Lomba ini mengingatkan jika masa lampau nenek moyang masyarakat Buton pernah jaya di lautan.
Sebelumnya pada lomba serupa pada 2018, para peserta didominasi para nelayan yang beraktivitas di sekitar Teluk Pasarwajo. Tahun 2019 ini melibatkan wisatawan mancanegara.
Pemilihan La Oti dan Wa Oti
Ada yang berbeda dalam penyelenggaraan Festival Pesona Budaya Tua Buton 2019. Pada tahun-tahun sebelumnya hanya menampilkan ritual Pekandea-kandea, Posuo, Tandaki, dan Pedhole-dhole dan acara puncak Tari Kolosa dengan ribuan penari. Kali ini turut dimeriahkan dengan Pemilihan La Oti dan Wa Oti.
Perhelatan Festival Budaya Tua Buton menjadi agenda nasional yang dilakukan setiap tahunnya untuk mendorong kemajuan pariwisata dan kebudayaan Kabupaten Buton. Tahun ini digelar ajang pemilihan La Oti dan Wa Oti. Pemilihan itu untuk menghasilkan Duta Buton yang mempunyai wawasan luas baik kepariwisataan, kebudayaan maupun wawasan secara umum yang turut mendongkrak angka kunjungan wisatawan ke Buton.

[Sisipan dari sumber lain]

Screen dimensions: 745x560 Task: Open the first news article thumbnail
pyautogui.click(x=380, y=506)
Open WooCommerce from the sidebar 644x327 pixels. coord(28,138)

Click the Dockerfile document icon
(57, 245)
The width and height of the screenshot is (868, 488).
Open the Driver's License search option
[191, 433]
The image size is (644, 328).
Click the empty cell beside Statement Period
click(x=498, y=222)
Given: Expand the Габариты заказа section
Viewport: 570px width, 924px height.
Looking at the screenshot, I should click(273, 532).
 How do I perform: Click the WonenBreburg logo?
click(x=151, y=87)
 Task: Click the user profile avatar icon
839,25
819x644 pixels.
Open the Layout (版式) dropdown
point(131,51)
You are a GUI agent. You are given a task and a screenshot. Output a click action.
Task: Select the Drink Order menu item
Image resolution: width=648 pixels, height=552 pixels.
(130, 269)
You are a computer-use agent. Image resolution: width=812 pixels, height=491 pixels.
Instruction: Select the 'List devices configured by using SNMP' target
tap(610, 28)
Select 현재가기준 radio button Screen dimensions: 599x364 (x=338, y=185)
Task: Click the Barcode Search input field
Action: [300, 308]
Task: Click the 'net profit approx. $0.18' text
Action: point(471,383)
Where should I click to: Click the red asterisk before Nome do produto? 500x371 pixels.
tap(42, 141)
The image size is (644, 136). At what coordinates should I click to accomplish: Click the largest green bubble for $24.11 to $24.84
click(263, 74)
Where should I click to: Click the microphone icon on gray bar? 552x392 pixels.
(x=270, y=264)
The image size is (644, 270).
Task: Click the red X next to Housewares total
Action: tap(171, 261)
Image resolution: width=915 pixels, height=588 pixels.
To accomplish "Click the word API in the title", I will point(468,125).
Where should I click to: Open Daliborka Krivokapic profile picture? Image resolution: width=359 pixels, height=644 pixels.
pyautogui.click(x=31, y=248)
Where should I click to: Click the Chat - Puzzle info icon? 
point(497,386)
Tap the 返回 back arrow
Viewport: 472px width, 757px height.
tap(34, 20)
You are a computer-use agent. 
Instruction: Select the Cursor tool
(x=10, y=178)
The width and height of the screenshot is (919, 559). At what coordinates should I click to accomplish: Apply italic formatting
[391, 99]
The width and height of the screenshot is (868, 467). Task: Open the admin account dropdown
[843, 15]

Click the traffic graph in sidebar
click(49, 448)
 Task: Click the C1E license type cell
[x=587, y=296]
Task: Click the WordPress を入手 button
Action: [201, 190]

Hasil pemilihan La Oti dan Wa Oti nantinya akan mewakili Buton di ajang pemilihan tingkat provinsi atau pusat. “La Oti dan Wa Oti itu akan menjadi ikon Pariwisata Buton.
Lomba Permainan Tradisonal
Lomba Permainan Tradisional baru diselenggarakan tahun ini. Event tersebut dimaksudkan untuk menghidupkan kembali kebiasaan orang-orang Buton masa lampau. Lomba permainan tradisional mempertandingkan layang-layang, engrang (Jangkungan), bakiak/terompah kelapa.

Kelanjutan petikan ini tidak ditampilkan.